December 11th, 2024

Opinion: Bond rating agencies don’t play politics

By Medicine Hat News Opinon on December 5, 2019.

cgallant@medicinehatnews.com@collingallant

If beauty is in the eye of the bondholder, then Alberta should probably take another look in the mirror.

On Wednesday, bond rating agency Moody’s edged down Alberta’s credit rating, the first since Albertans elected the United Conservatives on a get-back-to-business platform in the spring.

Albertans will well-remember how the UCP and their predecessor parties hammered the New Democrats over and over and over again on such downgrades.

They repeated the lines this week, citing “mismanagement by the previous government” and warning against growing debt as the enemy of future prosperity

And sure it’s early days, but by any objective analysis, another credit downgrade just weeks after a budget billed as transformational, is hardly a ringing endorsement by economists.

Similarly, it’s one report by one agency, but considering the gravity given to the bond ratings by the former opposition UCP, the now-governing UCP should offer a better explanation.

First off, bond ratings are a complex, multi-faceted calculation that most people will happily let fly over their heads other than to note that a “downgrade” sounds bad, and it is.

The short answer is that a lower bond rating makes borrowing more expensive. They reflect the borrower’s ability to pay, and higher interest rates are required to offset supposed risk by rewarding the lender with higher interest.

Secondly, bond rating agencies care not a wit that governments borrow money, in fact that’s their main line of business, and would prefer more borrowing than less.

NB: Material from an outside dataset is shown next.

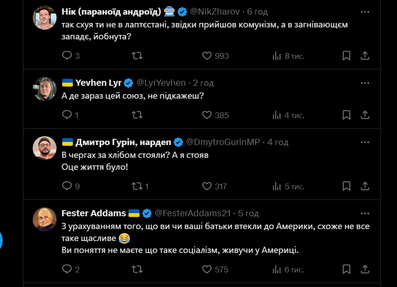
Task: Reply to NikZharov's tweet
Action: pos(67,56)
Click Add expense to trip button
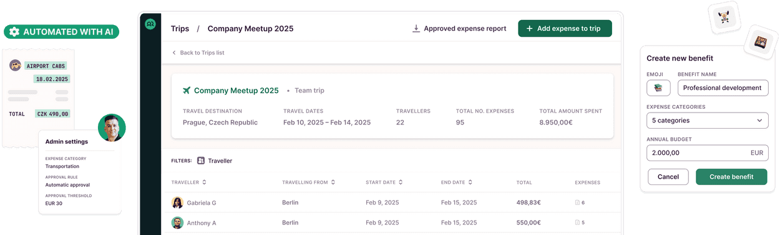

Their sole focus is on the ability to repay that money. As such the general performance of the economy is a factor than the size of the debt held. It’s only is a factor in the calculation if there’s no credible way to pay it off.

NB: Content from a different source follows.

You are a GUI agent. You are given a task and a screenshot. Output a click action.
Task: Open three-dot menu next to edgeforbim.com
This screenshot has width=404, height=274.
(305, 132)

This is where Alberta’s economic outlook comes in, but like most economic data these days it is subject to be melded and spun into any result depending on which political faction you ask.

Both parties in the Alberta legislature agree the soap opera over getting new pipelines built is part of the revenue picture. It’s the biggest assumption in provincial budgets both this year and last.

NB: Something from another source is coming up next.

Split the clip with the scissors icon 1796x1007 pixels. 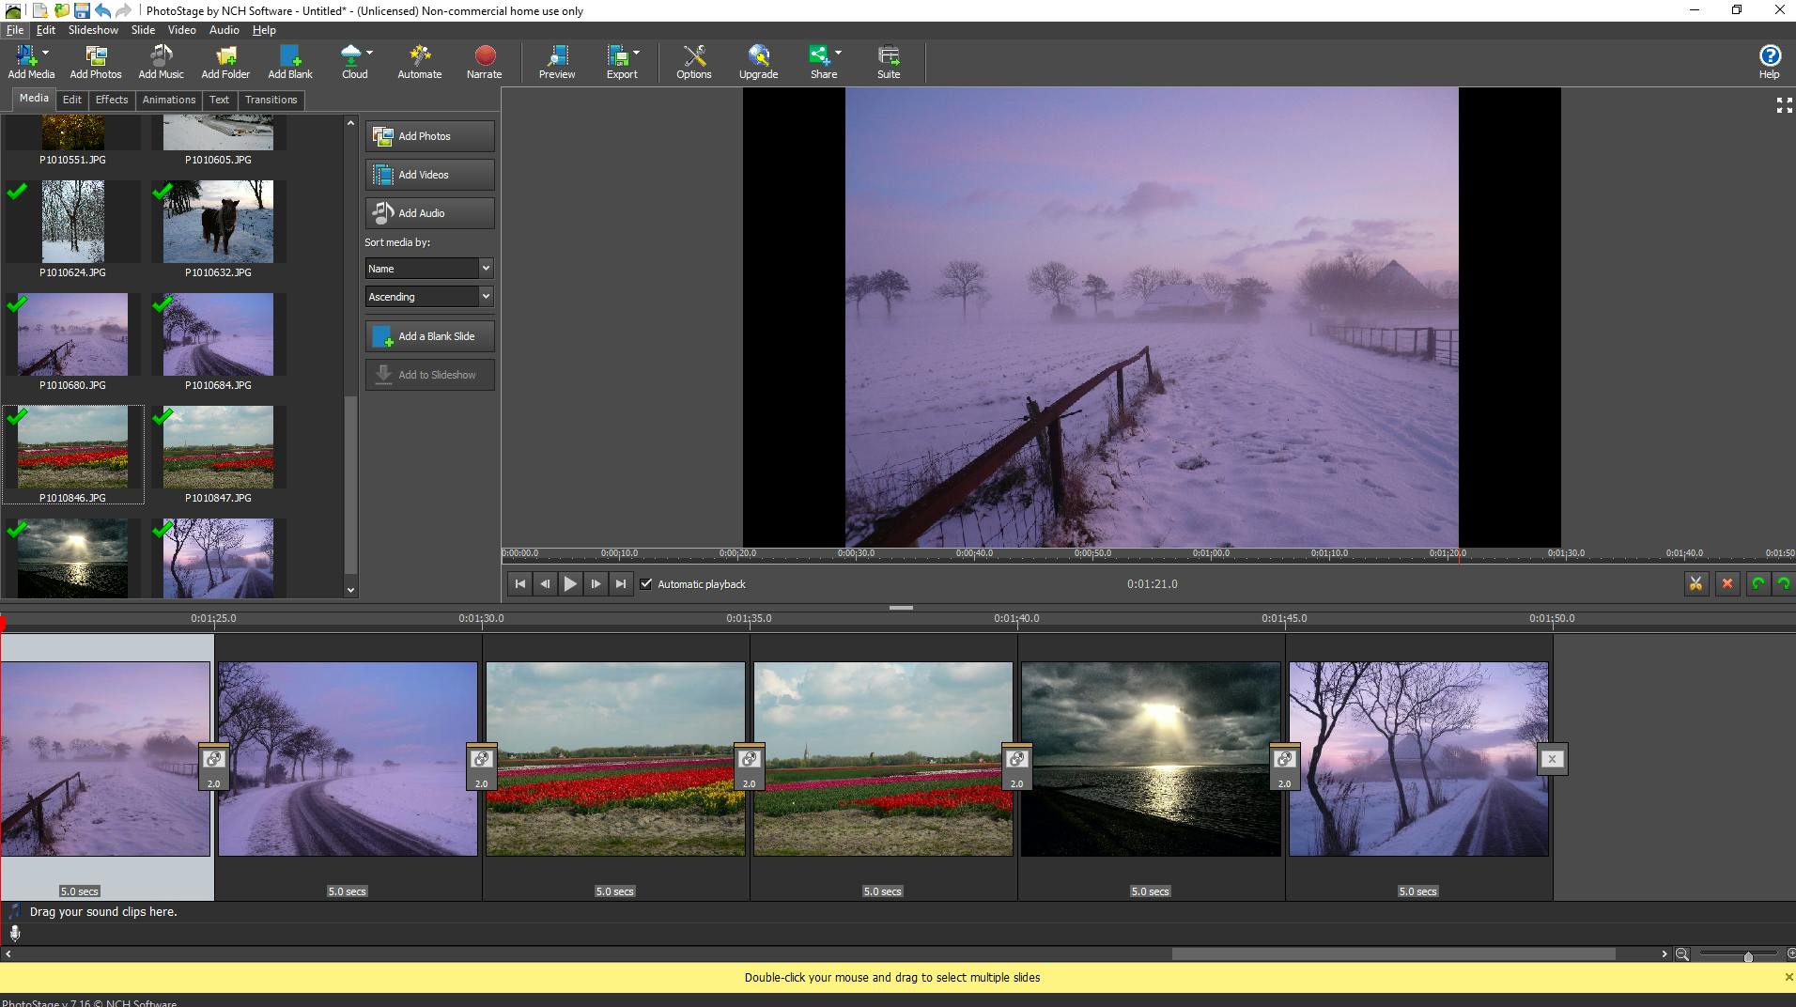(x=1696, y=583)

But the price of oil is just as large, as evidence by the fact that since oil prices dropped in 2016, downgrades have hit nearly every major jurisdiction in North America that has an economy heavily weighted to petroleum.

Alaska had a sterling AAA rating in 2016 now sits at AA-, with the latest bump down happening in September amidst a budget crisis.

Major oil producers such Texas and California, each with economies and population bases on par with Canada as a whole, weren’t torched, but Oklahoma and North Dakota were.

Like Alberta, Saskatchewan’s rating dipped in 2016, but has since stabilized.

In the fine print, however, bond analysts note Saskatchewan’s economy is less dependent on a single source of revenue, like the oil and gas sector, and the much smaller economy is more resilient.

Further afield, Louisiana’s bond rating only rose in 2018 after a new state government raised taxes and abandoned a piecemeal approach to fill a budget gap through economic growth and one-time land sales.

If the goal is simply to improve the credit rating, then enacting a universally decried provincial sales tax would be the easiest route.

That’s not going to happen any time soon and the government that chose to exempt new revenue as an option to balance the budget, is not likely to change its course.

While people may play politics with bond ratings, bond rating agencies don’t play politics. They only want to get paid, by hook or by crook, and they appear less confident that will happen in Alberta.